Vitaminic Living

Vitaminic Living

Colourful living. This is the uplifting signal from the latest Salone del Mobile.Milano. Further confirmation that not it is not only the Black & White duo that are synonymous with elegance and contemporaneity, but that other colours can also make for a stylish domestic space. Furthermore, colours are attention-grabbing and have the power to sway our emotions. After a surfeit of Millennial Pink, what are the upcoming and bang on-trend palettes? Certainly dense colours such as blues, greens and earthy hues that create atmospheres and take us back to nature – the true protagonist of living spaces when it comes to palette and decor, or materials and textures – harnessed by fabrics for upholstereds and chairs, lacquered furnishing panels and interior finishes.

The outsider shades that bring a twist to all this, anticipated in fact by Living Coral – the Pantone Institute’s colour of the year – belong to orange. Incredibly theatrical and joyful, orange channels the warmth of red and yellow, both radiant tones, which is why it is seen as the warm shade par excellence. It’s a colour that reminds us simultaneously of oranges at the time they are harvested and of falling leaves. Its spectrum ranges from warm, earthy tones to the more delicate and less vivid ones of apricots and peaches, which conjure up a soft warmth.

We saw an assortment of colours ranging from jolly and vibrant at the Salone – used in upholstereds by Vitra, Campeggi and Sancall and chairs by Kartell, Magis and Sawaya&Moroni – to the opulent, succulent tones that have taken over A Lot of Brasil’s entire range and attempted to do the same at Flou; from the deep, spicy nuances of AlfdaFrè and Caimi to those veering on coral – as preferred by Arper, Moroso and Missoni Home – to the more muted shades of brown which lend an exotic touch to sofas and chairs by Kristalia, Mascheroni, Zanotta, Poliform and chairs by Pedrali. It is a bold, eclectic nuance that is also prevalent in fabrics, as demonstrated by Glas, Antonio Lupi, Cleaf and Coedition.

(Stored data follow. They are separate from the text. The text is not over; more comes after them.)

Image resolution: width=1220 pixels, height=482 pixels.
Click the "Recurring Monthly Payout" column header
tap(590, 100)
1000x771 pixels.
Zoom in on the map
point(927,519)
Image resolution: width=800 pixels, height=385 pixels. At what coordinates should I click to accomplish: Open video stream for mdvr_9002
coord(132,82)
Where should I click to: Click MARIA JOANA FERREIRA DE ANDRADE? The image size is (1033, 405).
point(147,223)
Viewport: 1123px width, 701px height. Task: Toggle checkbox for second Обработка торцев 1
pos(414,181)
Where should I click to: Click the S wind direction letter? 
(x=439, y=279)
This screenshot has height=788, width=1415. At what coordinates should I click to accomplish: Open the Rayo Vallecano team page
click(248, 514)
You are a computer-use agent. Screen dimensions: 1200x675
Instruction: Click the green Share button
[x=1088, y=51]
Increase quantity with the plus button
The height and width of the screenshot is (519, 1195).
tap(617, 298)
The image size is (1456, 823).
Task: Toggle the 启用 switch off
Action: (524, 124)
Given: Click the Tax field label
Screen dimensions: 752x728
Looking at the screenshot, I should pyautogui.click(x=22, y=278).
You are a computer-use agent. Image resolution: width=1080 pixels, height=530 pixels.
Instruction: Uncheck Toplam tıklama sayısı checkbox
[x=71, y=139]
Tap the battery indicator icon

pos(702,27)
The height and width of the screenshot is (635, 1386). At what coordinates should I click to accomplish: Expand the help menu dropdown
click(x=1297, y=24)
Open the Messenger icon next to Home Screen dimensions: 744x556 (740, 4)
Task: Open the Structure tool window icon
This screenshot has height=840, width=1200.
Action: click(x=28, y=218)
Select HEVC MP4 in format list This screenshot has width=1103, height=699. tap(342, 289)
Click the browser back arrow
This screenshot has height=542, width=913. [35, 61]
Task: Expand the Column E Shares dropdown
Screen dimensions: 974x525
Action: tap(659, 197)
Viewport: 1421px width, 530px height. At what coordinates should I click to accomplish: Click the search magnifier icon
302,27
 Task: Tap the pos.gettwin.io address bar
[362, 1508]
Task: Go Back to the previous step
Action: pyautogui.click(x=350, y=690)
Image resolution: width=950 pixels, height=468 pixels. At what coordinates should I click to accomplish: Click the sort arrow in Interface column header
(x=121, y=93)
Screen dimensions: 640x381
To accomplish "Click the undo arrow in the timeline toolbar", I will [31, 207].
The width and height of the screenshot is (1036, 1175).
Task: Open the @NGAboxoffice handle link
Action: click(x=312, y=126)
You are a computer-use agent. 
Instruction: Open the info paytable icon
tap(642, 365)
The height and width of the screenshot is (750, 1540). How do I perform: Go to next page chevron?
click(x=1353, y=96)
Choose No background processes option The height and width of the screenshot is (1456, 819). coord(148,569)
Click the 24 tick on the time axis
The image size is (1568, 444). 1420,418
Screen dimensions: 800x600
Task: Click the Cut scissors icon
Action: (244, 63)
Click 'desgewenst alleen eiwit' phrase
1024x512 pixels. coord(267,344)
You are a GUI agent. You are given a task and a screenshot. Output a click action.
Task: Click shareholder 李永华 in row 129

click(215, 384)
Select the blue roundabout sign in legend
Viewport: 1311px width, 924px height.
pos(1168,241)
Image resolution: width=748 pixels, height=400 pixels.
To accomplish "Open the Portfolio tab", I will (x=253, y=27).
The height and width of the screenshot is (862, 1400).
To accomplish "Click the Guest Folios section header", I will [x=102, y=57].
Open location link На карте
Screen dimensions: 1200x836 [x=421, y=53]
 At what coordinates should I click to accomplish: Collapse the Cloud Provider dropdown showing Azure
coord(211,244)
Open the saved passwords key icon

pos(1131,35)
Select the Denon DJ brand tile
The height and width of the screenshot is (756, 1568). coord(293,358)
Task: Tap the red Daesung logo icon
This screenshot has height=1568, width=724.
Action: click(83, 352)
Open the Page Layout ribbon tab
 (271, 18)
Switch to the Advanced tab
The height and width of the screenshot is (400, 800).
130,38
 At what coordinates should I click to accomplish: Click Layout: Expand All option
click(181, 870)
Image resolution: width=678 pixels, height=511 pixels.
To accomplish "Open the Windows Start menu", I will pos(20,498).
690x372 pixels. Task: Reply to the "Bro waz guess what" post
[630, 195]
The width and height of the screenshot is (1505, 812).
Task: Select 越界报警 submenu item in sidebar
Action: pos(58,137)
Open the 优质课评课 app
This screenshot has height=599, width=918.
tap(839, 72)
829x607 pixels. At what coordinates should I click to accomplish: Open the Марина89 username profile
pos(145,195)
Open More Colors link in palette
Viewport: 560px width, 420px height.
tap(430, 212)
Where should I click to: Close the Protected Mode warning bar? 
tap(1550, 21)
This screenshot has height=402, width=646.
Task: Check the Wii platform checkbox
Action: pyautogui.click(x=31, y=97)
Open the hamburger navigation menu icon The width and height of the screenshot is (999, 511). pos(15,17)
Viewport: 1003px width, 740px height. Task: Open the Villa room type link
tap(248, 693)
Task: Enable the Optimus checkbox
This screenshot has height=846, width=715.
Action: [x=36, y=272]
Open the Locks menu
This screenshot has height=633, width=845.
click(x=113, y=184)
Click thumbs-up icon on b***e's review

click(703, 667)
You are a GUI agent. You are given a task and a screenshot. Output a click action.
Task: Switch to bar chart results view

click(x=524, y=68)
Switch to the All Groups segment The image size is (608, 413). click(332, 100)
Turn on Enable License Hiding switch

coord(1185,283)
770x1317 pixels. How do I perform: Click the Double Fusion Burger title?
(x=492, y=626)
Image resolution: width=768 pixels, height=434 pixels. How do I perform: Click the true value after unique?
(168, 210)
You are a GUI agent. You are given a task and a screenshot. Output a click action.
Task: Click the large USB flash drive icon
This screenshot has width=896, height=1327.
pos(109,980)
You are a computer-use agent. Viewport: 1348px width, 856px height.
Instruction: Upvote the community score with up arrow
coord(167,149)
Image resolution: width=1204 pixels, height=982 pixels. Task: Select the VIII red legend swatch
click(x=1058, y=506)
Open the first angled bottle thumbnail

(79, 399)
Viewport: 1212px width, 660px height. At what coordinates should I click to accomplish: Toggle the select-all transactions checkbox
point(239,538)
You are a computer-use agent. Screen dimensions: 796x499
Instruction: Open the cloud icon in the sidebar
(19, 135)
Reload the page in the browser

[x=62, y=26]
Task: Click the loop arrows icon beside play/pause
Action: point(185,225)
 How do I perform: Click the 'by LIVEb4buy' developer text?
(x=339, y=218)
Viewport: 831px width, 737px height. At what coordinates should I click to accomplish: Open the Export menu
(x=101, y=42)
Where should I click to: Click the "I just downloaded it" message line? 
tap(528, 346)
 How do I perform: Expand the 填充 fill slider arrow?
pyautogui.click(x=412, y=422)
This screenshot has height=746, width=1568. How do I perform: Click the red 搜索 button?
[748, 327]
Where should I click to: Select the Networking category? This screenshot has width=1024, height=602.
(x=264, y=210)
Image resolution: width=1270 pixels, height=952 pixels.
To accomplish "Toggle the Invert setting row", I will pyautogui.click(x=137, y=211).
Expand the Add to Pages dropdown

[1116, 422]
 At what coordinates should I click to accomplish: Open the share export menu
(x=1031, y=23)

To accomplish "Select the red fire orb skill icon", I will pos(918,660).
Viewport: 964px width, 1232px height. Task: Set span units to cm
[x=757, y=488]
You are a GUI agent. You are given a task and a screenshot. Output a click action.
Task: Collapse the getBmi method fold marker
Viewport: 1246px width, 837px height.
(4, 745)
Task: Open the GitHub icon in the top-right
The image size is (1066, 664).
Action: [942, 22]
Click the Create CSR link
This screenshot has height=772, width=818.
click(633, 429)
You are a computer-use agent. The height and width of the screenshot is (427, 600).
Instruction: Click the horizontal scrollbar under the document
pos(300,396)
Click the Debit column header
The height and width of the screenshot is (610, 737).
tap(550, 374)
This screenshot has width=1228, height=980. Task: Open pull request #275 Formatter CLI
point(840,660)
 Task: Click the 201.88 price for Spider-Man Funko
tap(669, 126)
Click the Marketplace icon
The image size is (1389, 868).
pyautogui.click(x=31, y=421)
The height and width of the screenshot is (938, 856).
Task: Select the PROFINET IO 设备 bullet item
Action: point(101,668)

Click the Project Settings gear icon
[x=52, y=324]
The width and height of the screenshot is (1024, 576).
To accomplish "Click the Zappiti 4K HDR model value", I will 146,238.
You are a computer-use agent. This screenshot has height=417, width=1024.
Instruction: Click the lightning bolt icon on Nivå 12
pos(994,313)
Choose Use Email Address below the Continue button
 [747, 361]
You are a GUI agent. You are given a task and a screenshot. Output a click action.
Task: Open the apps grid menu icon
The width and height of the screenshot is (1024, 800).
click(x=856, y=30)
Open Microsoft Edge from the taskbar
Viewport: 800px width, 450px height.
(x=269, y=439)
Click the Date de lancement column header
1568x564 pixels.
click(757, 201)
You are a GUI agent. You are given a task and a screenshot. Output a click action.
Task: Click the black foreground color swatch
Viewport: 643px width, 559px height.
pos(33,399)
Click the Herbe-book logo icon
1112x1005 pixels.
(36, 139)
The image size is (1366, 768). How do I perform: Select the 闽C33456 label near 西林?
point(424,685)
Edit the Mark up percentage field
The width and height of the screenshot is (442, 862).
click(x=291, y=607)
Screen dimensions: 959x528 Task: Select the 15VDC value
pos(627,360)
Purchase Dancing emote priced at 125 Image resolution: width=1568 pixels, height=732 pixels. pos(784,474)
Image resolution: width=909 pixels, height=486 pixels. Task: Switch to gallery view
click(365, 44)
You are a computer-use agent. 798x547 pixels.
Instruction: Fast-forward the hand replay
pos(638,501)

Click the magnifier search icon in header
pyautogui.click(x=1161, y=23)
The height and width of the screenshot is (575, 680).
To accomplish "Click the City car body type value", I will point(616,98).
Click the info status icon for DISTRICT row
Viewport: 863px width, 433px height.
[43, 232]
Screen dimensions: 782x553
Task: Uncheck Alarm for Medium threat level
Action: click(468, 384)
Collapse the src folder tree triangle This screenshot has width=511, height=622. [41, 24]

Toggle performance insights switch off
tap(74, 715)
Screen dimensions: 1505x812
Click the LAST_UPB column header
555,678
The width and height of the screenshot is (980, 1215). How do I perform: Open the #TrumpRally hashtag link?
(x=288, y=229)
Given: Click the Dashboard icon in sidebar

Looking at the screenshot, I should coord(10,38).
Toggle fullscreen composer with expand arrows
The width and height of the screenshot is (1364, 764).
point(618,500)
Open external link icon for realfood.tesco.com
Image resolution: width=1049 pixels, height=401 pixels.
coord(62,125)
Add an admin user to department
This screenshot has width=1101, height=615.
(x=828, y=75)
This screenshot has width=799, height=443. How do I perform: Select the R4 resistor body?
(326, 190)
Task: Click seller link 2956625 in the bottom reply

It is an “easy” colour for furnishing producers, because it marries well with blue, purple, yellow and green and can be astonishing with white and black. Theirs is a joyful coexistence, anarchic, more instinctive than rational. Basically, orange creates a wow effect, powerful and unexpected, which eschews the banal and makes the spirit of any place and space in which it is used vibrate. Definitely worth a try.